Based on sequence comparisons and biochemical data, S. pyogenes expresses three MBRs: Lbp (23, 70), MtsA, (32, 33, 64), and the yet uncharacterized AdcA, which is a close homologue to S. pneumoniae AdcA (20, 21). MtsA is a receptor for manganese and iron (32, 33, 64, 65), whereas Lbp and AdcA are both probable zinc receptors. AdcA differs from Lbp (and its S. pneumoniae homologue AdcAII) in that it has a histidine-rich loop similar to that in E. coli ZnuA (Lbp residues G123-T137) and, significantly, an additional 22-kDa C-terminal domain, YodA, which contains additional zinc-binding sites (45). The histidine-rich loop of AdcA may bind zinc ions as in Synechocystis ZnuA (72) and E. coli ZnuA (73). As Lbp has a similar loop in the same position, but without histidines, we speculate that these loops could give rise to different functions in Lbp and AdcA. Whether this implies that they associate with different permeases or that they have different roles in zinc homeostasis is unknown.

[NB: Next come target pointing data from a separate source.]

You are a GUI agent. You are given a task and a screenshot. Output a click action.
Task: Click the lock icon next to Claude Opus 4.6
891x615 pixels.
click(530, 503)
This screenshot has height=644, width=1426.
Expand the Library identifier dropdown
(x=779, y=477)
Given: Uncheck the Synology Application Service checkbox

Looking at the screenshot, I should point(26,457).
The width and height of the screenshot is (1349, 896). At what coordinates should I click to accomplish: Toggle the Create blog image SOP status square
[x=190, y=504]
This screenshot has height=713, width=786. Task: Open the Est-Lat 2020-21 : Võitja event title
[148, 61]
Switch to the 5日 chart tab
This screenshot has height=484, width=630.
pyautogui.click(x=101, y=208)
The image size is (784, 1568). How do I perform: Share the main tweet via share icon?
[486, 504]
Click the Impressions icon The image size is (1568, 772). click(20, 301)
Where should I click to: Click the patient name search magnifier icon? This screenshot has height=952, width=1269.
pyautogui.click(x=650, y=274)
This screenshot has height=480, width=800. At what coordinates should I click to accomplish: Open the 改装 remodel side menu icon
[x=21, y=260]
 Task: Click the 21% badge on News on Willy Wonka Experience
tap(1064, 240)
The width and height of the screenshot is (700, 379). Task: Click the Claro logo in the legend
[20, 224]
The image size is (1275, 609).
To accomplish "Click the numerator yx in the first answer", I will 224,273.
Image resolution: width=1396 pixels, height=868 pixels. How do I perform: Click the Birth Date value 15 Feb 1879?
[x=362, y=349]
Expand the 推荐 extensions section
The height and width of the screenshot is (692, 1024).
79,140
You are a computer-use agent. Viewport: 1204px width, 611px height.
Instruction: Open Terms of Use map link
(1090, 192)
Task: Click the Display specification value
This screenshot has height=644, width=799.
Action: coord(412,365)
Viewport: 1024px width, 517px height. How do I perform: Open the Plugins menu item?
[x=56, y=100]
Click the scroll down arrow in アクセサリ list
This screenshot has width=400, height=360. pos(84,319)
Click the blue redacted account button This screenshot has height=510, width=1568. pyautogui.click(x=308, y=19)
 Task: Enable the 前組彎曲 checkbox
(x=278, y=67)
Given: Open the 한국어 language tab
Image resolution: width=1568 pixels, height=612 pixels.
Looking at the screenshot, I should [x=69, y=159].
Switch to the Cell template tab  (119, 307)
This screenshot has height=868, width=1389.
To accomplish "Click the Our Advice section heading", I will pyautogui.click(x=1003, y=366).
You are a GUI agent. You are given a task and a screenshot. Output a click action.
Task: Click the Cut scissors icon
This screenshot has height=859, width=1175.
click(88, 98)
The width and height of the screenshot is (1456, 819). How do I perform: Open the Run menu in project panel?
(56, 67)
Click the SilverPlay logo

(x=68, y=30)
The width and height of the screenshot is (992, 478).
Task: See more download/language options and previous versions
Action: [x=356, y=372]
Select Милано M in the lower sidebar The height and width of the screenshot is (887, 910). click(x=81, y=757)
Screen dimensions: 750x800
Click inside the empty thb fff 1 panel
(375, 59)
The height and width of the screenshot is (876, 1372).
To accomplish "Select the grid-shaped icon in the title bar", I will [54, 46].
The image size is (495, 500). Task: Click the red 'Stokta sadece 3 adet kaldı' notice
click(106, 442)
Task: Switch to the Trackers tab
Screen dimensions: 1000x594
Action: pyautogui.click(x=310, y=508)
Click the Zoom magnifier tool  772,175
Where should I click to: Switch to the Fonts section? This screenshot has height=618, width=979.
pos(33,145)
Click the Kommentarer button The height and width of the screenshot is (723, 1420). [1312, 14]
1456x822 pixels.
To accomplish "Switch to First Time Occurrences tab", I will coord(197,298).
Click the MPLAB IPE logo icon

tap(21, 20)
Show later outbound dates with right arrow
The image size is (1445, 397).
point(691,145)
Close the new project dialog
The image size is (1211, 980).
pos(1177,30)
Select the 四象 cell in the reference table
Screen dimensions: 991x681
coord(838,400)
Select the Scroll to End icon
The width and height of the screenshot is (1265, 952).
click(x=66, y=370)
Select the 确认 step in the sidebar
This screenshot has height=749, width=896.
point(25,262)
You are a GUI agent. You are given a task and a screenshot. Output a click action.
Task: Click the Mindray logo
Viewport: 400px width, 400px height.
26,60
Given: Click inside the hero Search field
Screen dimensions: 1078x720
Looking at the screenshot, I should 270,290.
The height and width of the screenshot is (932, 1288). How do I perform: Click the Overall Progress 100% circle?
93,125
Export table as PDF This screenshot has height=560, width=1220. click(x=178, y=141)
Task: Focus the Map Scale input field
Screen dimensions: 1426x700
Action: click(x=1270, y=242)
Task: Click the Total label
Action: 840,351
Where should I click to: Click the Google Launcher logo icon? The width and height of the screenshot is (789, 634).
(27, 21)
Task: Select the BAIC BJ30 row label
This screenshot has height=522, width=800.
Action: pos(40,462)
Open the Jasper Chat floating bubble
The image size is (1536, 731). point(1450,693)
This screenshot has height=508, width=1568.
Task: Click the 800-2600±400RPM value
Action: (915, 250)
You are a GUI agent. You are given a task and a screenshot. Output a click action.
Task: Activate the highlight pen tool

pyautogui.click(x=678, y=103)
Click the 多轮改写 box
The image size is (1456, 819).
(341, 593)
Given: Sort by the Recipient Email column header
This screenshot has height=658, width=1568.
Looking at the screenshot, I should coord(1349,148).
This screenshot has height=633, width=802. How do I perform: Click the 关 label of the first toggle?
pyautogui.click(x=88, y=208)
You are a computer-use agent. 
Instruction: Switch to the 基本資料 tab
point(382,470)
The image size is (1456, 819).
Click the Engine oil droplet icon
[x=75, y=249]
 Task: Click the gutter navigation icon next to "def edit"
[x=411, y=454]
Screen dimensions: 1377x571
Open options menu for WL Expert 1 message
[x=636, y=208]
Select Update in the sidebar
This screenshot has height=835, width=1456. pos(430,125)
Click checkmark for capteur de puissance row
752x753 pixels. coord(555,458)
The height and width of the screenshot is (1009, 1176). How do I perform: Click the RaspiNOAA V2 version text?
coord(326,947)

In apparent conflict with its role in binding zinc, Lbp has also been reported to act as an adhesin by binding to laminin (23, 62, 70). Laminin is a prominent component of the ECM in animals, and Lbp transcription has been shown to be highly upregulated during infection of cutaneous tissues in mouse models (11). Mutational studies (23, 62), together with our own binding data, confirm a possible role for Lbp in binding of streptococci to laminin (67). How might these activities be reconciled?

It is known that laminin binds zinc (2) and that zinc can enhance binding of laminin to entactin (nidogen), collagen type IV (2), and a laminin-binding protein of the human pathogen Leishmania (5). A crystal structure of the laminin-entactin complex reveals that metal ions (cadmium, in this case) are involved in the interaction, albeit in a nonessential manner (PDB code 1NPE) (68). By analogy, we suggest that the interaction between Lbp and laminin could be zinc mediated. This would explain how an MBR could have the additional role of binding to proteins of the ECM.

The question remains as to whether the laminin-binding activity shown here in vitro also applies in vivo. Previous studies have suggested adhesive roles for a number of MBRs from streptococci, but these were often contradicted later, as in the case of Streptococcus parasanguis FimA (12, 27, 52) or Streptococcus gordonii Sca (3, 30). Discussion is still ongoing with regard to S. pneumoniae PsaA, where evidence points to an involvement in adhesion: a knockout mutant of the S. pneumoniae MBR PsaA displayed impaired adherence to A549 cells (pneumocytes) (8), and an anti-PsaA antibody inhibited adhesion to nasopharyngeal cells (57). The human receptor E-cadherin has been implicated in the latter interaction (4). Nevertheless, the actual role of PsaA in pneumococcal adhesion has been contested as its dimensions appear too small to protrude from the cell wall and thus to be able to take part in adhesion directly (40). Similarly, although our data imply a specific interaction between Lbp and laminin, we have also shown that Lbp is membrane bound. Lbp has dimensions similar to those of PsaA, and in the light of recent results showing that many gram-positive bacteria have a pseudo-periplasmic space of about 15 nm between cell membrane and cell wall, in addition to a cell wall proper of 20 nm (47, 74), we have to assume that Lbp extends into only the streptococcal periplasmic space. We cannot exclude the possibility, however, that Lbp could become exposed when cell deformation occurs during cell-cell interactions and that it could then engage with laminin.

Our structure of Lbp and recent biological data strongly suggest that Lbp is an MBR and plays a role in zinc homeostasis. We believe that this is the primary function of Lbp. Nevertheless, the in vitro data do suggest that Lbp could act as an adhesin as well, perhaps in a metal-mediated manner. This is similar to the case of PsaA from S. pneumoniae (20), which is a proven MBR but seems also to have adhesive function (55).